Se penso all’Europa, non vedo l’alba della restaurazione non conservatrice auspicata da Pomicino. Vedo piuttosto una lenta ma inarrestabile disgregazione dell’edificio comunitario, che si consuma nell’esplosione di egoismi nazionali e ossessioni securitarie. Se penso all’Italia, poi, mi riesce difficile considerare il 60 per cento di No al referendum costituzionale come il colpo di maglio all’era dei partiti personali. Perché almeno la metà di quei diciannove milioni di voti che hanno respinto la riforma di Matteo Renzi appartiene a un movimento che vuole distruggere la democrazia delegata e i partiti (senza aggettivi). Appartiene a un movimento, inoltre, in cui si celebra l’apoteosi dell’uomo solo al comando.

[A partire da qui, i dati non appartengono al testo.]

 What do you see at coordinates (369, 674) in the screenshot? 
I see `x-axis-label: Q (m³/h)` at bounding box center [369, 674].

Non so, infine, quanto Sergio Mattarella possa essere lusingato dal suo accostamento a Talleyrand. Figura certamente centrale nella vicenda europea del primo Ottocento, ma non proprio un simbolo di trasparenza e correttezza. Del resto, proprio allo “stregone della diplomazia” si deve una delle definizioni più brillanti e argute del tradimento: “La trahison n’est qu’une question de temps”. “Quando non cospira, Talleyrand intrallazza”, diceva François-René de Chateaubriand.

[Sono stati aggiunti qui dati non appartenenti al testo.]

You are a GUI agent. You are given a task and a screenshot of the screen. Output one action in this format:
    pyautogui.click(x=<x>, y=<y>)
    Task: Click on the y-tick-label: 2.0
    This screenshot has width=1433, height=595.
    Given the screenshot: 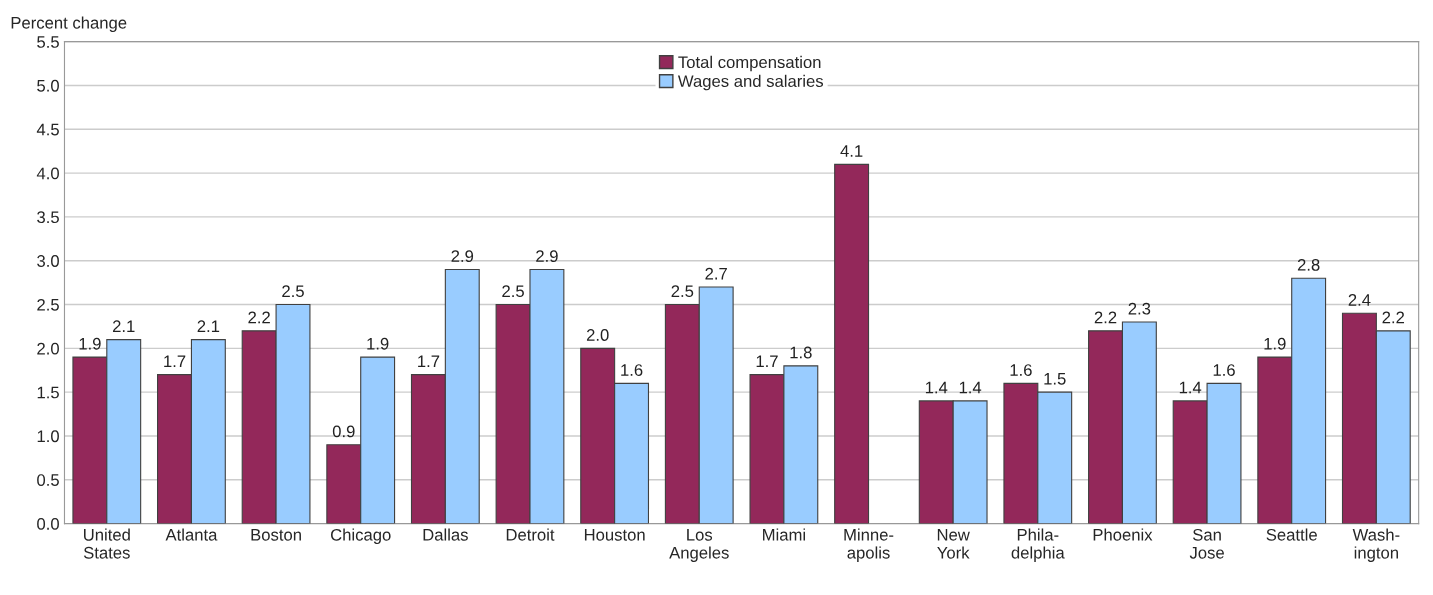 What is the action you would take?
    pyautogui.click(x=48, y=348)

In effetti, il camaleontico principe di Benevento era passato indenne – e sempre in posizioni di prestigio – dall’Antico Regime alla Rivoluzione, dal Direttorio al Consolato, da Napoleone alla Restaurazione di Luigi XVIII, e poi alla monarchia di Luglio. Un artista del doppiogiochismo, che raggiunge il suo apice nel “tradimento di Erfurt”. In un incontro che si svolge nella città della Turingia (settembre-ottobre 1808), concordato per consolidare la pace di Tilsit dell’anno precedente, Napoleone sollecita l’aiuto di Alessandro I per arginare l’offensiva austro-prussiana contro le sue truppe. Volendo dar credito alle sue memorie, in un colloquio segreto Talleyrand sconsiglia lo zar di accettare: “Sire, che siete venuto a fare qui? Tocca a voi salvare l’Europa, e non ci riuscirete che tenendo testa a Napoleone. Il popolo francese è civilizzato e il suo sovrano non lo è; il sovrano di Russia è civilizzato e il suo popolo non lo è; il sovrano di Russia deve quindi allearsi con il popolo francese”.

Ecco, proprio per il rispetto che ho della storia personale dell’inquilino del Colle, un Mattarella che pugnala alla schiena Renzi e si allea sottobanco con gli ex democristiani per restaurare la Prima Repubblica (proporzionale, coalizioni a geometria variabile, spesa pubblica a gogò) faccio ancora fatica a immaginarlo.